# [Excerpt]
Celebrate the wine as much as the occasion- in the right glass

With continually evolving standards and appreciation for the world of sparkling wines globally, there has been a parallel quest for the perfect glass, in order to taste and enjoy the golden effervescence at its best.

This quest has led some of the glass and bubbly industrys greatest masters to come together to combine their knowledge and expertise surrounding the matter, resulting in some exciting innovations beyond the traditional Champagne flute and historical coupe.

The search for the perfect glass is of course very important to us at Colmant, as we truly value a glass which can perfectly showcase the unique aromatic profiles, beautiful freshness and the fine effervescence of our bubblies. And those who consider themselves bubbly-lovers should value it no less, as you will find out that the type of glass  in which you choose to enjoy your sparkling wines will greatly influence your experience

At the MCC technical seminar in July this year, we had the pleasure of welcoming Lehmann glass, a leading wine glass producer from Reims, France. Lehman presented to us the findings from their extended research around Champagne glasses which they have been conducting for decades, working alongside the visions of great Sommeliers and Cellar masters. Read on to discover some of the exciting insights which were shared with us, and which will no doubt shape our bubbly drinking experiences in South Africa in the future.

What characteristics should the perfect glass hold?

Champagnes and Sparkling wines offer a wide variety of dimensions and characteristics in their aromatic profiles, and of course a unique expression of effervescence. Glasses of varying shapes and sizes will allow the aromas of the wine as well as the bubbles to reveal themselves differently, both contributing to the overall tasting and enjoyment experience of the glass holder.

We therefore need a glass at the service of effervescence, which creates a favourable environment for the development and release of bubbles and aromas at the surface. The bubbles should not escape through the surface too rapidly to preserve fizz and should be celebrated with a glass which allows for a beautiful display of golden effervescence. The glass should also be light and easy to clean.

 

Farewell to the flute?

The classic flute became popular after the coupe for having desirable qualities of offering a beautiful display of the bubble spectacle, preserving the fizz with a slow release, as well as for being much more “party-friendly’ than the coupe, being much harder to spill than its counterpart.

# [Supplied material]
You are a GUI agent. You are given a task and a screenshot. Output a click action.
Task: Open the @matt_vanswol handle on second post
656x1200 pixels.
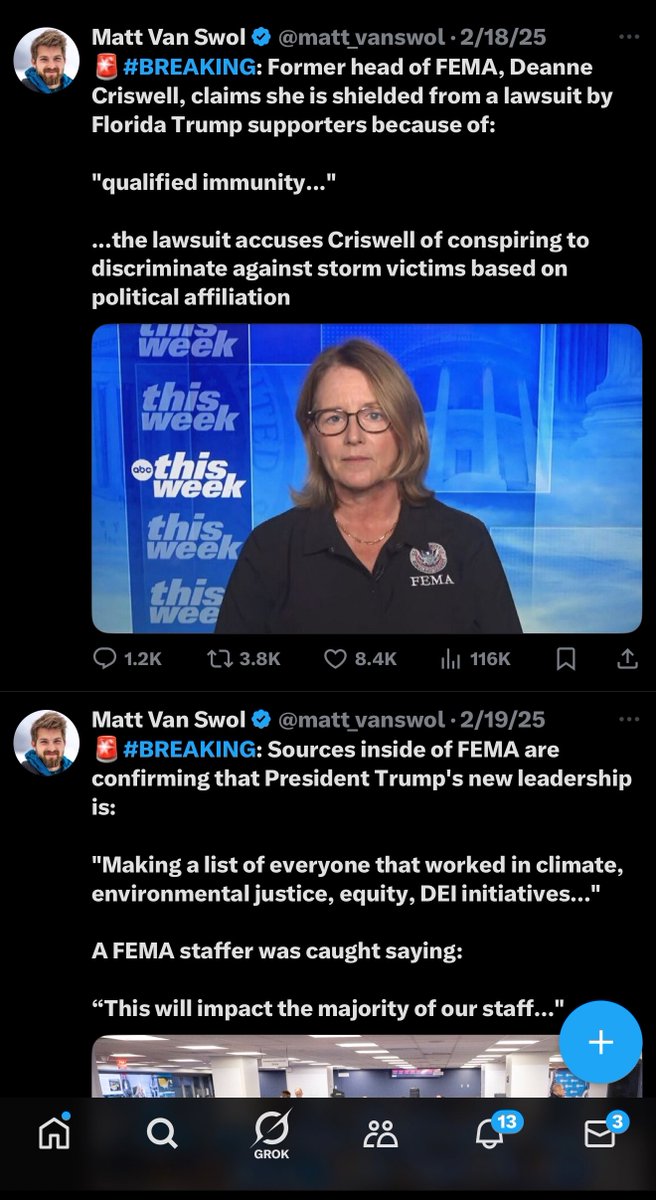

# [Complete the following]
#1 Answer these questions using the text on glasses for sparkling wine.
(a) At which event did the glass producer from Reims share its research?
(b) Apart from serving the effervescence, what two practical qualities should the perfect glass have?
(c) What made the flute more "party-friendly" than the coupe?
#2 Carry on the text about glasses for sparkling wine from the point where it ends.

# [Outputs]
#1
(a) The MCC technical seminar in July.
(b) It should be light and easy to clean.
(c) It is much harder to spill.

#2
The flute has however been found to inhibit our ability to explore and appreciate the depth of aroma and taste profiles on offer in the wine . The experts found that the flute did not allow for full expression of the wine, and though they remain popular for toasting at parties, they are not advised if a precise and rounded tasting experience is desired.

Though it might not be time to say farewell to the flute entirely yet, it definitely is time to start expanding our horizons when it comes to choosing the right glass for the ultimate sparkling wine experience.

The perfect glass?

Firstly, it must be noted that different styles of bubblies will best perform in different glasses. Personal preference is of course also a factor here. However, there is one glass which has been grabbing significant attention amongst bubbly lovers and experts for its rather astonishing ability to reveal the wine it holds. The shape and characteristics of this glass- elongated, rounded in the middle and tapering towards the top-will allow for a beautiful expression of any sparkling wine and particularly so for those based on elegance, freshness and purity- therefore greatly suited for the Colmant Cap Classique collection. Since our introduction to this new revelation in the world of bubbles, we have become passionate advocates for it and have a feeling you might too…

The glass in question, Jamesse Prestige ‘Grand Champagne’, was designed when Lehman Glass paired with Philippe Jamesse, Chef Sommelier of the Michelin starred restaurant Domaine Les Crayères (Reims-France) in their quest for excellence. Together, they designed the Jamesse Prestige collection, glasses which were created to preserve and perfectly reveal the aromas and energy contained in the wine.

 

The Grand Champagne holds three main characteristics:

•  The pointed base is pronounced to enhance the long and precise effervescence and to offe ran accurate point of departure.

•  Wide and generous roundness in the centre that permits an optimal stretching of the wine, a slower ascent of bubbles to the surface and more time for the development of aromas.

•  Glasses narrow down slowly, giving time for the aromatic elements to free themselves.

The way it works:

Each bubble inside the wine carries aroma to the surface of the glass, progressively developing throughout the ascent. This glass allows for a progressive extension along the curve of the glass which favours first a gradual then a stretched ascent, allowing each bubble to burst at the widest point to free its flavours and express aromatic subtlety. The greater surface allows more bubbles to burst simultaneously while their aromas are captured within the tapering top and their release concentrated in a smaller space, heightening the aromatic experience.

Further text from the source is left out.